All of this probably would not have been possible without Sarah Palin. She got the country used to someone on the level of a car show spokesmodel being presidential timber. John McCain is the one who opened the Book of the Dead and let the monsters out. Trump may be their savior, but she was the immaculate mis­conception. She is beyond parody and beneath contempt. I almost feel bad making fun of her because I think she's on meth or something. I'm not kidding. It's crazy, the way she acts. She looks just like the people we knew in the '80s when they were on coke — just ranting, raving, not finishing sentences, way too overly energetic. That's the guy you couldn't get out of your apartment at 3 a.m. I was that guy a couple of times.

But that's why we love politics, right? It's all so crazy, fascinating and unpredictable. When that first debate got 24 million people, that should've been a wake-up call.

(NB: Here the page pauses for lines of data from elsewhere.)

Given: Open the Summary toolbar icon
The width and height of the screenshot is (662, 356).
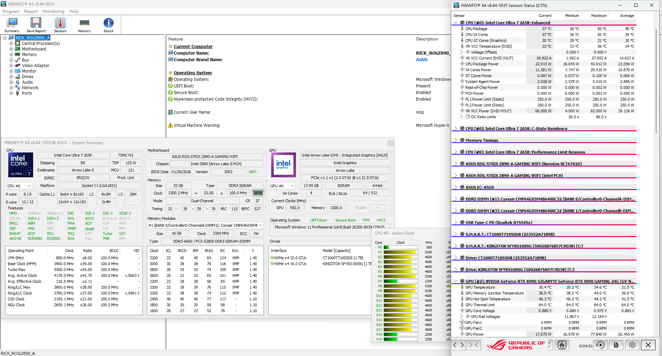Looking at the screenshot, I should 12,25.
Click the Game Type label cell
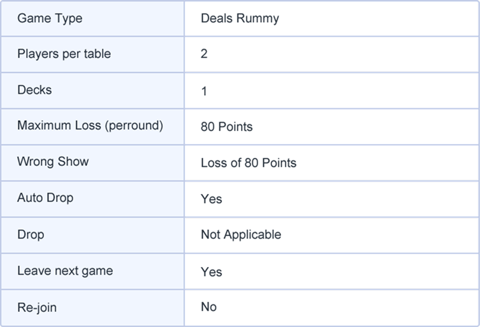 pos(50,18)
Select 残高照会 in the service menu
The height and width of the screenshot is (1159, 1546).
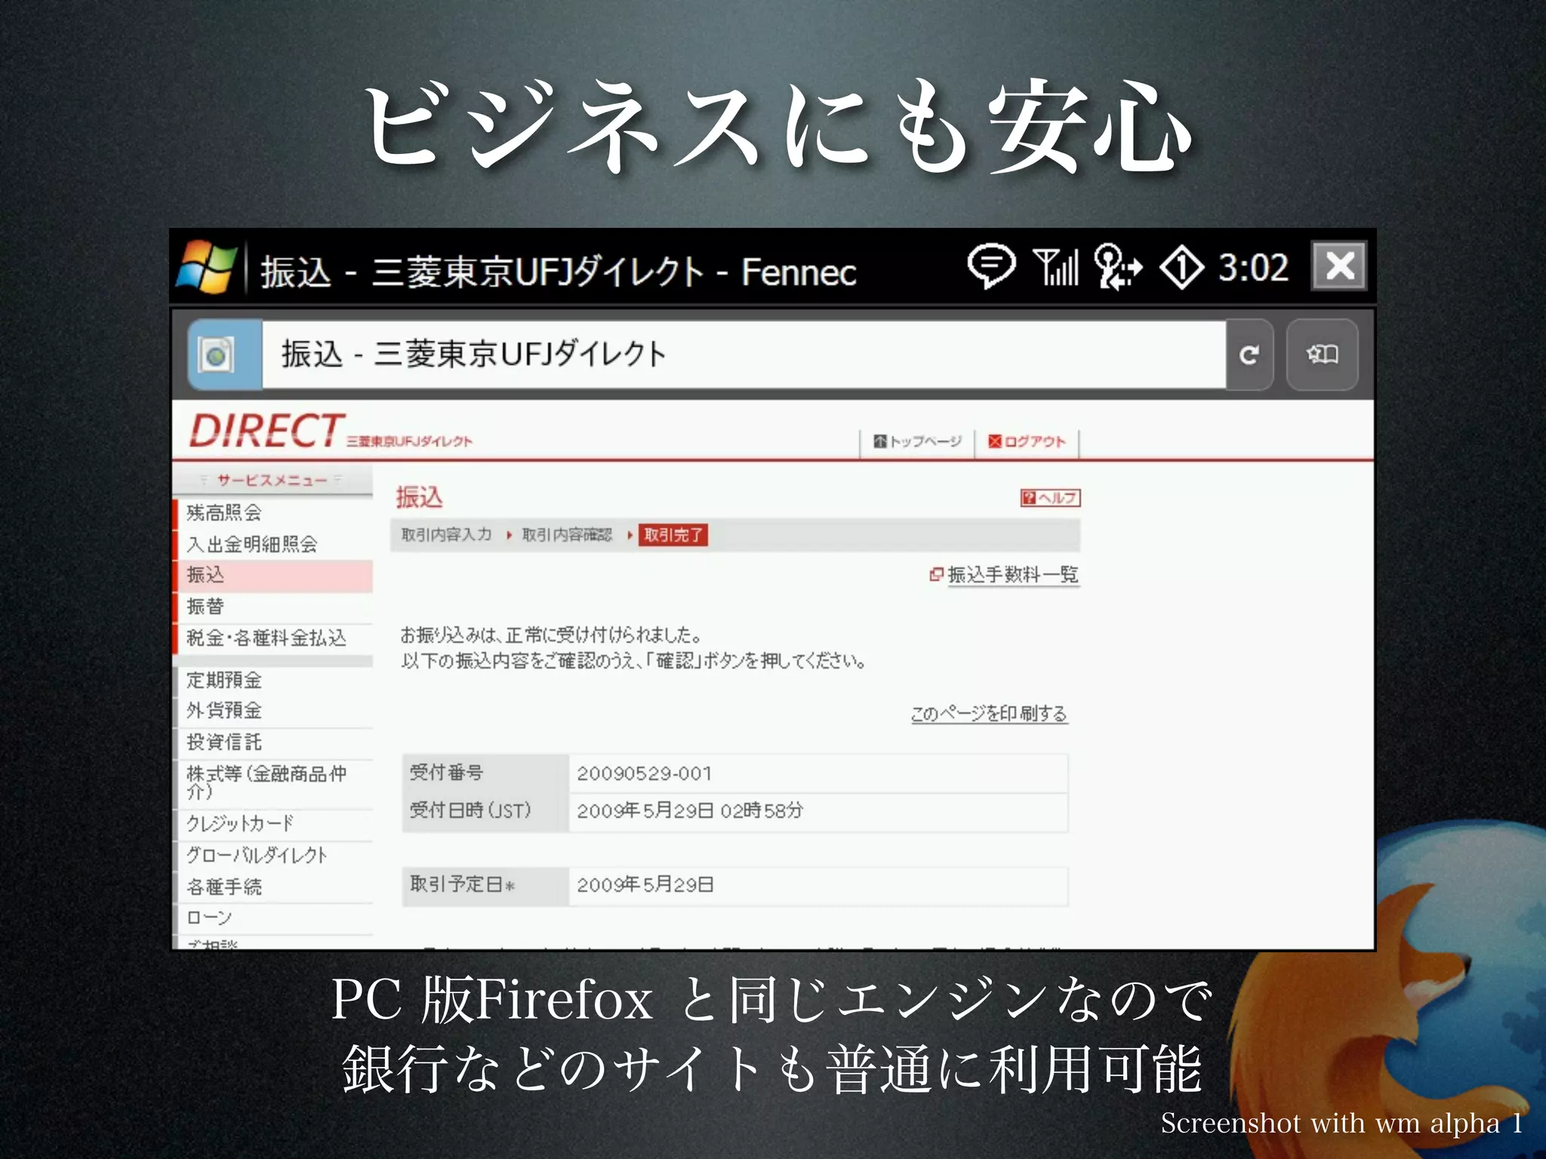click(x=224, y=513)
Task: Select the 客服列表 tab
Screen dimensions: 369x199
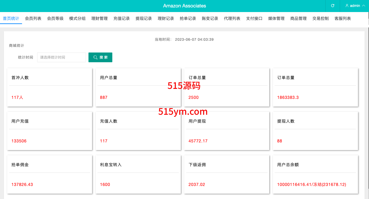Action: (343, 18)

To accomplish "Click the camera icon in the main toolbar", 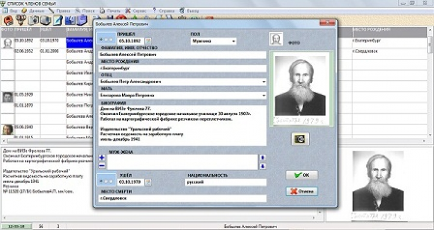I will click(x=34, y=20).
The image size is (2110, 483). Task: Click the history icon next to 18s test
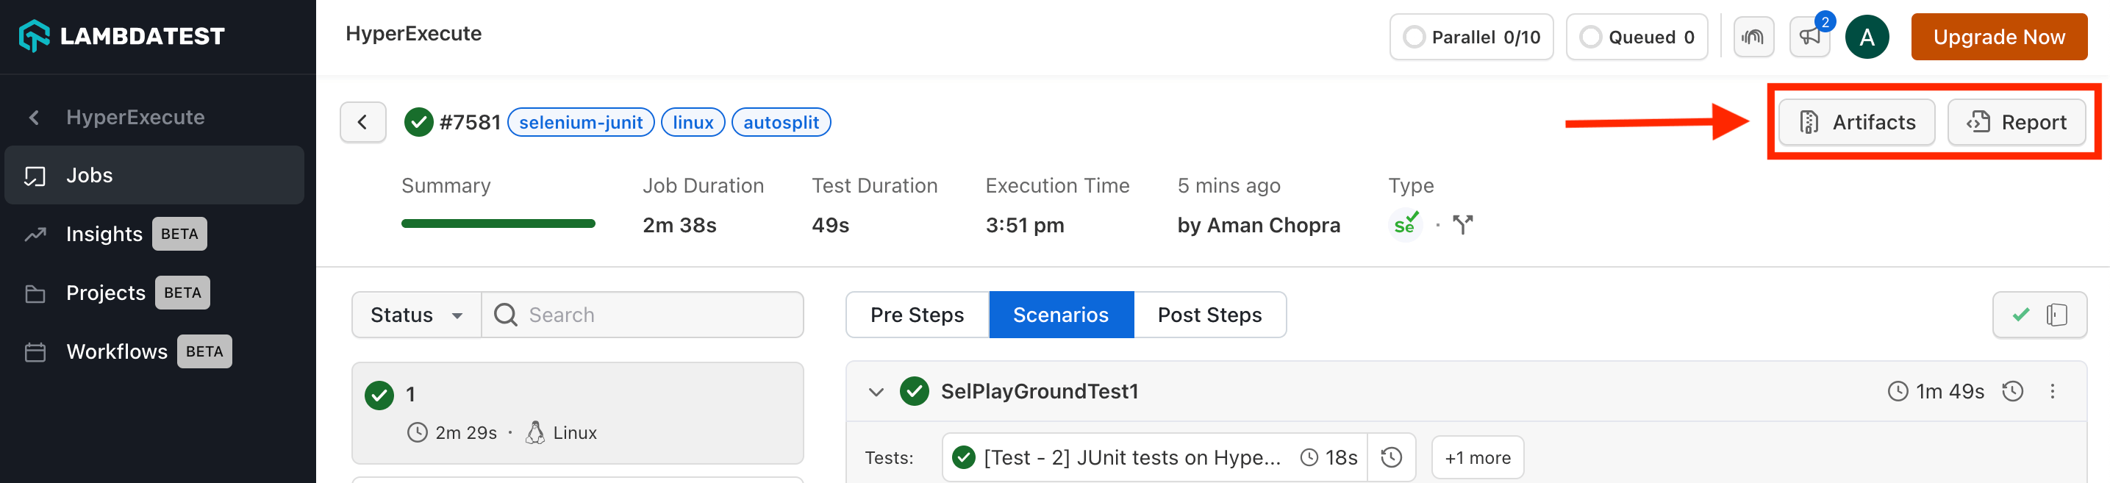[x=1391, y=457]

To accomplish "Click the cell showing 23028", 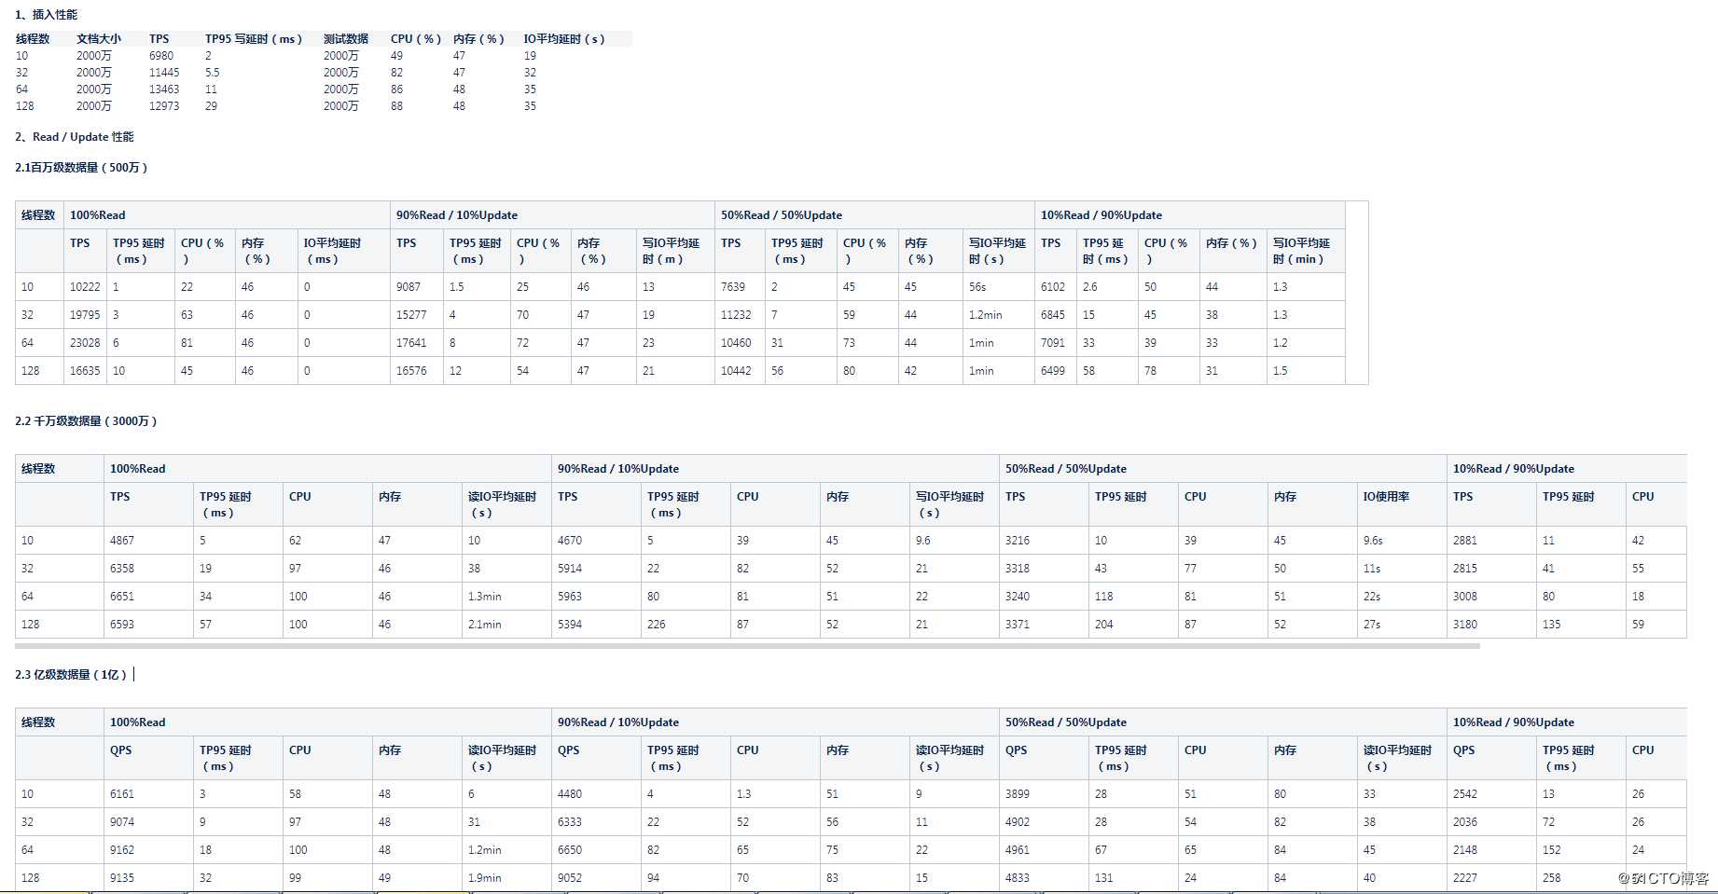I will pos(85,343).
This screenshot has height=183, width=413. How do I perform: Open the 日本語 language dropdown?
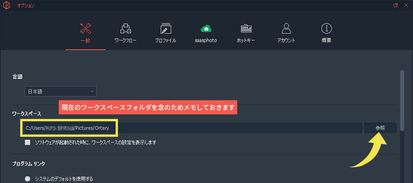60,92
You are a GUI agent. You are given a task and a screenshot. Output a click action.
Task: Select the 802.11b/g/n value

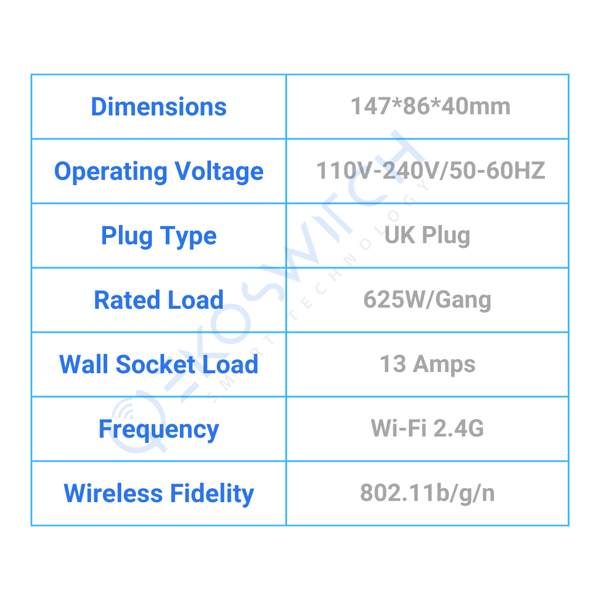click(x=427, y=493)
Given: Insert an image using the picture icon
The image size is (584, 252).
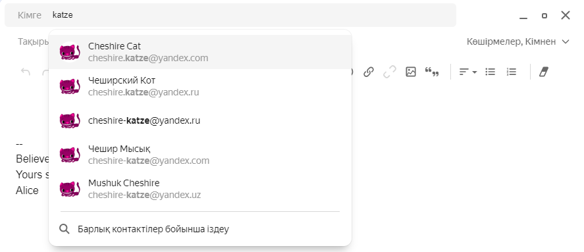Looking at the screenshot, I should [x=411, y=72].
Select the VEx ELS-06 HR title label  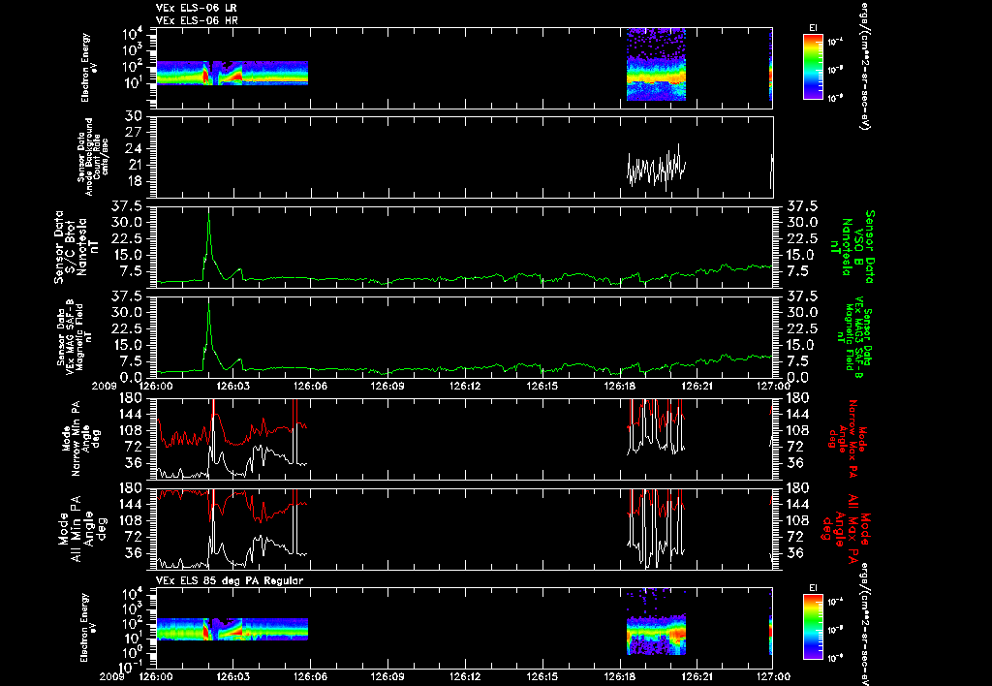[196, 20]
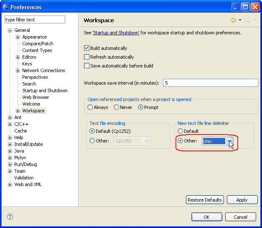Select Network Connections in the tree
The height and width of the screenshot is (228, 262).
[x=43, y=70]
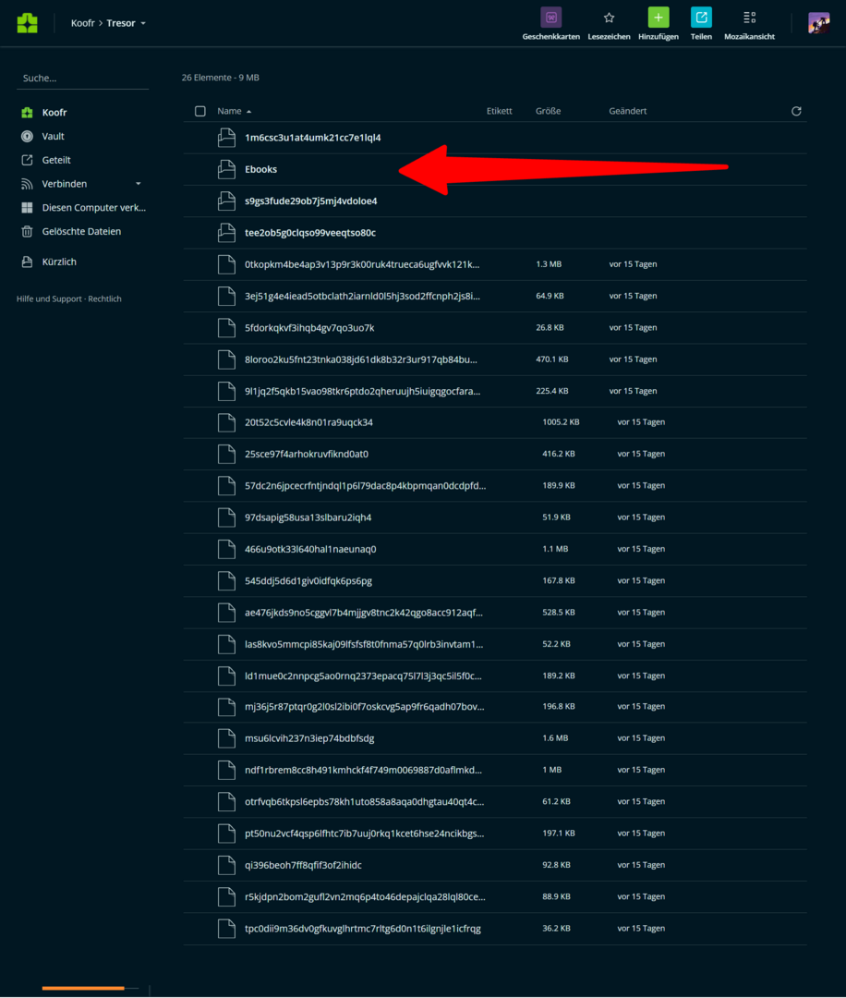Click the Teilen share icon
Viewport: 846px width, 998px height.
coord(701,18)
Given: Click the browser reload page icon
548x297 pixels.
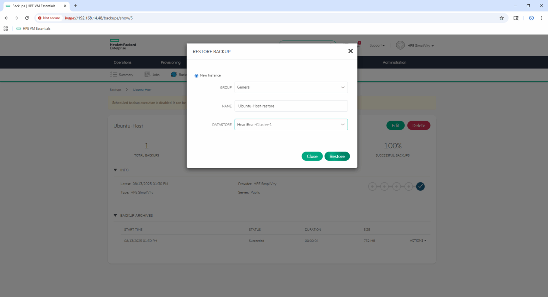Looking at the screenshot, I should 27,18.
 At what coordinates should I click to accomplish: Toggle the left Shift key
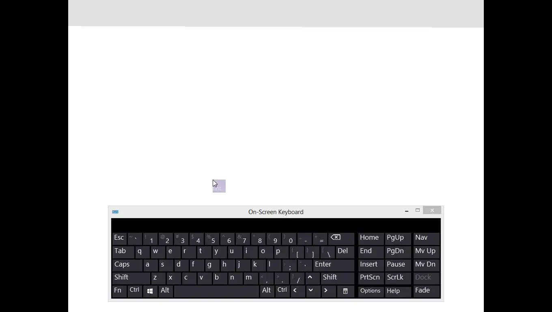click(x=131, y=278)
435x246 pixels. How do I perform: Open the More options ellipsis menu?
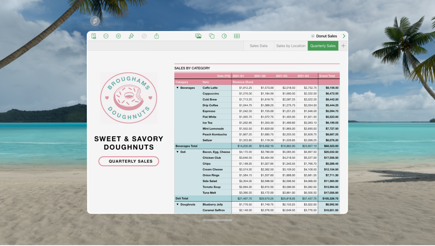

What gets the best ratings on TV? Sports and reality TV — and now we found something that has both. And this isn't just sport. This is blood sport. Ω

[Bill Maher is a comedian, writer, producer, political commentator, actor, media critic, and television host. As a television host, he is well known for the HBO political talk show "Real Time with Bill Maher" (2003–present). Maher previously hosted a similar late-night show called "Politically Incorrect," originally on Comedy Central and later on ABC.
Maher received a BA (English and history) fro Cornell University.]